## EXERCISE DESCRIPTION
Copy the passage of the essay on wealth and constitutional rights below, from the words "This series documents" through "judge flies home.", and put "finance" in place of "economics" everywhere it appears.

## DOCUMENT PASSAGE
####################

This series documents how concentrated wealth and power have compelled government at every level to circumvent constitutionally guaranteed rights across 150 years of American history. The mechanisms are documented. The actors are named. The funding sources are in the public record. The law did not drift. It was moved, one exception at a time, by people who understood exactly what they were doing and left a paper trail that has been waiting in libraries and archives for someone to assemble it in a single place and point at it directly.
The hollowing operates on four tracks simultaneously.
A judge who has never thought about economics will eventually think about economics. The question is who is in the room when that happens, who paid for the room, and what cases are waiting on the docket when the judge flies home.
Henry Manne understood something that the Powell Memo had identified in theory but had not yet solved in practice. You could fund the law schools. You could fund the journals. You could fund the think tanks. But the judges who would apply the doctrine those institutions produced had already been trained. They were already on the bench. They had already formed their analytical frameworks. The pipeline from law school to clerkship to federal appointment took decades. Waiting for the pipeline to produce a generation of Chicago-trained judges was a fifty-year project. Manne wanted results faster.
His solution was direct. If you could not train the judges before they were appointed, you could educate them after. Not by lobbying them, which was prohibited. Not by filing briefs in their cases, which was regulated. By inviting them to seminars, paying their expenses, and teaching them economics in a setting that felt like a university and operated like a conversion program.

####################

## DATA EXCERPT
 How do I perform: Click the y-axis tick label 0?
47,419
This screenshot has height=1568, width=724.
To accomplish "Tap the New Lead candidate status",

####################

## COMPLETED TASK
This series documents how concentrated wealth and power have compelled government at every level to circumvent constitutionally guaranteed rights across 150 years of American history. The mechanisms are documented. The actors are named. The funding sources are in the public record. The law did not drift. It was moved, one exception at a time, by people who understood exactly what they were doing and left a paper trail that has been waiting in libraries and archives for someone to assemble it in a single place and point at it directly.
The hollowing operates on four tracks simultaneously.
A judge who has never thought about finance will eventually think about finance. The question is who is in the room when that happens, who paid for the room, and what cases are waiting on the docket when the judge flies home.